_Action item_
Below are entries. Reproduce exactly the lines between the line holding "Expand the 小组赛阶段 - 全部小组 dropdown" and the line holding "Task: Click the Париж city link", inclusive, and only those.

╔══

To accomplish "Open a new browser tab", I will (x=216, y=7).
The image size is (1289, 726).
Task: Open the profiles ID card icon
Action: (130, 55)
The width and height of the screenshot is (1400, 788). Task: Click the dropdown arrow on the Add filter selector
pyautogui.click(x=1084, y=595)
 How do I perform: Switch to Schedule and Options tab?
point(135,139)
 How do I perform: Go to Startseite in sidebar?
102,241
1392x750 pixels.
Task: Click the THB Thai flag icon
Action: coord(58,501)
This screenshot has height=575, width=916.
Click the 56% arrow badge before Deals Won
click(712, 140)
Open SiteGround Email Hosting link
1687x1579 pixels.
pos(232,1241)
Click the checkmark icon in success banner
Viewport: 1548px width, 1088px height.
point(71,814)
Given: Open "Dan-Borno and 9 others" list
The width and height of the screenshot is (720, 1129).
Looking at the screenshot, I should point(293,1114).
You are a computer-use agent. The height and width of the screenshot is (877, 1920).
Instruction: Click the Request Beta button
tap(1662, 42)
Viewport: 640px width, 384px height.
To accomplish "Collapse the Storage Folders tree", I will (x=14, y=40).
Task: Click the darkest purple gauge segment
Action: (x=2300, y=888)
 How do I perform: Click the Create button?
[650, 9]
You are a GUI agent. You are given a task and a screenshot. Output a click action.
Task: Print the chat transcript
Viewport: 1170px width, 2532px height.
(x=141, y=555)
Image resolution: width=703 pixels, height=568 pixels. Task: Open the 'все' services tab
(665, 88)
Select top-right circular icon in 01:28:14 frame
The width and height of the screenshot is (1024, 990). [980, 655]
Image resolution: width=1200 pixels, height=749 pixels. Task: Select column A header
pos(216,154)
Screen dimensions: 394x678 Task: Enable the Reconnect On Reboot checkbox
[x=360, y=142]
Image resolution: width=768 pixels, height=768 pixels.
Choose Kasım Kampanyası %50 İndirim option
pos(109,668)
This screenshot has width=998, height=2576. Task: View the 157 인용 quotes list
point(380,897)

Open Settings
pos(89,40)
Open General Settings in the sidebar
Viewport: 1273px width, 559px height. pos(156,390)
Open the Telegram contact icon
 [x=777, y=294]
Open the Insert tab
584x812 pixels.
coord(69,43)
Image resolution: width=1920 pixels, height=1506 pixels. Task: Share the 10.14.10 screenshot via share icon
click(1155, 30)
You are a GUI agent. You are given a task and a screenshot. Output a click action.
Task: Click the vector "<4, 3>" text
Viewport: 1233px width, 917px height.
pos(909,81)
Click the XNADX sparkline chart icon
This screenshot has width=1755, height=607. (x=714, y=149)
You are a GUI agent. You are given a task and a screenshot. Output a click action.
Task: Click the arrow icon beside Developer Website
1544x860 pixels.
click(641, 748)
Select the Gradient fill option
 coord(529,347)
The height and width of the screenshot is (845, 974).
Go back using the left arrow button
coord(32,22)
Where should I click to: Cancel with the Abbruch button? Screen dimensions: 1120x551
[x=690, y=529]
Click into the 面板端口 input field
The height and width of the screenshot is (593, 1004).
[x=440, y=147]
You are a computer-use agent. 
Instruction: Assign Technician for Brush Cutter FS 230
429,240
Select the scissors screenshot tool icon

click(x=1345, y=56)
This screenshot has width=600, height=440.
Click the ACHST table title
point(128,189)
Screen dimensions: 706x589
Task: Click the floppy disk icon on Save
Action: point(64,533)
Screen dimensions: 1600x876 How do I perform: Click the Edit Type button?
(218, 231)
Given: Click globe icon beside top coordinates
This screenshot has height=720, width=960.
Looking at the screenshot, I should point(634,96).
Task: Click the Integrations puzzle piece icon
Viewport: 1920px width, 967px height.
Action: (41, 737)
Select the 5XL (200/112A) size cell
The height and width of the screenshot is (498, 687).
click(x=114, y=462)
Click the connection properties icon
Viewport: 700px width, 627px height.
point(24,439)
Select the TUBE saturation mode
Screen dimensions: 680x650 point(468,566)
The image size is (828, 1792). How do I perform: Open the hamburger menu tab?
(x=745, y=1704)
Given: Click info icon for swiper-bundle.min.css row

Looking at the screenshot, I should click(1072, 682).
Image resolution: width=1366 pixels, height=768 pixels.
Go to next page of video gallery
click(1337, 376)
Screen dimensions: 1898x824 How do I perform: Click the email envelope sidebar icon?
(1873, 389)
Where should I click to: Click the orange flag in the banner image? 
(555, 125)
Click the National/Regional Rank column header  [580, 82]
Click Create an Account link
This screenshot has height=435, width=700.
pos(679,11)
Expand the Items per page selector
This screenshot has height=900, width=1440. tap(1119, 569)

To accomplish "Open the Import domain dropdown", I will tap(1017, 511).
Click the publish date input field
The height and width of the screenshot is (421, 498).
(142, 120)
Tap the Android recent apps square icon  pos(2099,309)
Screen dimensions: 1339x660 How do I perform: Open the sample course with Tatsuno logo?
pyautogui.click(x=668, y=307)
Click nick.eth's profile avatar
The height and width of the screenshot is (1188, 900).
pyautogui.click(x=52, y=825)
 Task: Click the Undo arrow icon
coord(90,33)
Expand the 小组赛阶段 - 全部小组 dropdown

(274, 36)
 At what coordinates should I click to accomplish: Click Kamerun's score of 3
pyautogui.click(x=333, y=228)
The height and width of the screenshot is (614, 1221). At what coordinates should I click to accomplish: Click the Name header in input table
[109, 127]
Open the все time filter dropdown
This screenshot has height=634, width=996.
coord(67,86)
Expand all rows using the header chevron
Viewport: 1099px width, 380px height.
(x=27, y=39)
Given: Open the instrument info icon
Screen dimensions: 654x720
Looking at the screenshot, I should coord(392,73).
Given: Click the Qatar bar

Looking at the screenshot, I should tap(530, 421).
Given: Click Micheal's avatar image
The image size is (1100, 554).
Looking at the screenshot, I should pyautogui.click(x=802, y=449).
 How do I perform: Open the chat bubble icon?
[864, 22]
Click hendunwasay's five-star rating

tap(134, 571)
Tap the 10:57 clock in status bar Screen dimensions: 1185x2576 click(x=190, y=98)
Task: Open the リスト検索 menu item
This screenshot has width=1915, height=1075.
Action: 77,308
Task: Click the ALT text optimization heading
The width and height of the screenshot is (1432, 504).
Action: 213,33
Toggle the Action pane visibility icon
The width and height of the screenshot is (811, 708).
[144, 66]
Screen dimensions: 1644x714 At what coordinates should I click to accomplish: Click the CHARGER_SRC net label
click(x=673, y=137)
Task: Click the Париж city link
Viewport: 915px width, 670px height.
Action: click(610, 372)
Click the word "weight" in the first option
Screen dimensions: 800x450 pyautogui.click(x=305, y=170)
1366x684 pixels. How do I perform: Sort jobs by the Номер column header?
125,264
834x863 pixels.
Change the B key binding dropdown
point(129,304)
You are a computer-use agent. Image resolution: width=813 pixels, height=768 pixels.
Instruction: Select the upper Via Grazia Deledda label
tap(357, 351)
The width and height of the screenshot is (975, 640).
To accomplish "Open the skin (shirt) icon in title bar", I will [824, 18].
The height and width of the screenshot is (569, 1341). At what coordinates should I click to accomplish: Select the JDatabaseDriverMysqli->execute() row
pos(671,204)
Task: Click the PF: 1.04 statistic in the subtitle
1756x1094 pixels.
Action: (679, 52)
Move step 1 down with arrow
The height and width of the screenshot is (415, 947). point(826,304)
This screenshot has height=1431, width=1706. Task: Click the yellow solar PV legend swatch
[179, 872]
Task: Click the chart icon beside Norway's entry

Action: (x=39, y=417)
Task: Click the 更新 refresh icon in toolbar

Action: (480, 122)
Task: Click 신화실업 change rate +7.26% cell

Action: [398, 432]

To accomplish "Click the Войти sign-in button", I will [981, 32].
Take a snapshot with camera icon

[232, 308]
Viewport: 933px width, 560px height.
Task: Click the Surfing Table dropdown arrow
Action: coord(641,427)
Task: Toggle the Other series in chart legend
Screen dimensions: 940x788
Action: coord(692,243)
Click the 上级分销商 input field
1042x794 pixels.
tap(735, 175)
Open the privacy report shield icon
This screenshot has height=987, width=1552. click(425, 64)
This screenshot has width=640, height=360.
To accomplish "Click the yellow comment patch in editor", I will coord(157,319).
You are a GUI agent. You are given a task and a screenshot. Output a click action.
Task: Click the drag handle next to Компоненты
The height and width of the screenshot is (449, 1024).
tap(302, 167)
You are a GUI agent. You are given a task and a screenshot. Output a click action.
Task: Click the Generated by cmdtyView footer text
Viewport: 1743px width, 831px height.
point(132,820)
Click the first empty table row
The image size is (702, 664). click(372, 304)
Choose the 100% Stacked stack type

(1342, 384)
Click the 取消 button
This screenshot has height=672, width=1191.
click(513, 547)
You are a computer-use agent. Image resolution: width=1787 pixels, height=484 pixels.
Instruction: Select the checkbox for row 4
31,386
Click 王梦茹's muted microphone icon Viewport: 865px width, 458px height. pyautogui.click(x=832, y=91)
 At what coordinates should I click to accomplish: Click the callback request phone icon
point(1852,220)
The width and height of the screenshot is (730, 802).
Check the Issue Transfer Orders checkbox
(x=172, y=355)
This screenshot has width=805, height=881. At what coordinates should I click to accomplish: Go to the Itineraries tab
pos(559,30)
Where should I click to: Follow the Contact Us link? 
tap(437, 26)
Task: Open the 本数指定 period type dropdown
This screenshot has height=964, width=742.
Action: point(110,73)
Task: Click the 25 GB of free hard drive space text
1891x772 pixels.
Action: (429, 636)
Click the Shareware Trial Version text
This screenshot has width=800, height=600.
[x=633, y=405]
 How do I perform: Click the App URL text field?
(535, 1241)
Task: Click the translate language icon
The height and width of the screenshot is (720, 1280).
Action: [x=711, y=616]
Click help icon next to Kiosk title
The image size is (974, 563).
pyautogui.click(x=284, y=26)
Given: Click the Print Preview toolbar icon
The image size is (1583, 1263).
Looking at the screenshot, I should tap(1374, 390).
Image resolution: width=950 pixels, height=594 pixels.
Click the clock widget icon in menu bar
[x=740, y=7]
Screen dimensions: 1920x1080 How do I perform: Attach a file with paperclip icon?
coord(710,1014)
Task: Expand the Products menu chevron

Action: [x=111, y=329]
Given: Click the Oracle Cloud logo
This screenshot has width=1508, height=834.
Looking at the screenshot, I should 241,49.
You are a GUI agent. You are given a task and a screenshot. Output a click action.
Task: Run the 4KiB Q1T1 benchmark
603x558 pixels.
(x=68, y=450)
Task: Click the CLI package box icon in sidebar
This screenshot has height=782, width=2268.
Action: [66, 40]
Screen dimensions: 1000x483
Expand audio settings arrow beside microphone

╚══

_Final answer_
Expand the 小组赛阶段 - 全部小组 dropdown

(274, 36)
 At what coordinates should I click to accomplish: Click Kamerun's score of 3
pyautogui.click(x=333, y=228)
The height and width of the screenshot is (614, 1221). At what coordinates should I click to accomplish: Click the Name header in input table
[109, 127]
Open the все time filter dropdown
This screenshot has height=634, width=996.
coord(67,86)
Expand all rows using the header chevron
Viewport: 1099px width, 380px height.
(x=27, y=39)
Given: Open the instrument info icon
Screen dimensions: 654x720
Looking at the screenshot, I should coord(392,73).
Given: Click the Qatar bar

Looking at the screenshot, I should tap(530, 421).
Given: Click Micheal's avatar image
The image size is (1100, 554).
Looking at the screenshot, I should pyautogui.click(x=802, y=449).
 How do I perform: Open the chat bubble icon?
[864, 22]
Click hendunwasay's five-star rating

tap(134, 571)
Tap the 10:57 clock in status bar Screen dimensions: 1185x2576 click(x=190, y=98)
Task: Open the リスト検索 menu item
This screenshot has width=1915, height=1075.
Action: 77,308
Task: Click the ALT text optimization heading
The width and height of the screenshot is (1432, 504).
Action: 213,33
Toggle the Action pane visibility icon
The width and height of the screenshot is (811, 708).
[144, 66]
Screen dimensions: 1644x714 At what coordinates should I click to accomplish: Click the CHARGER_SRC net label
click(x=673, y=137)
Task: Click the Париж city link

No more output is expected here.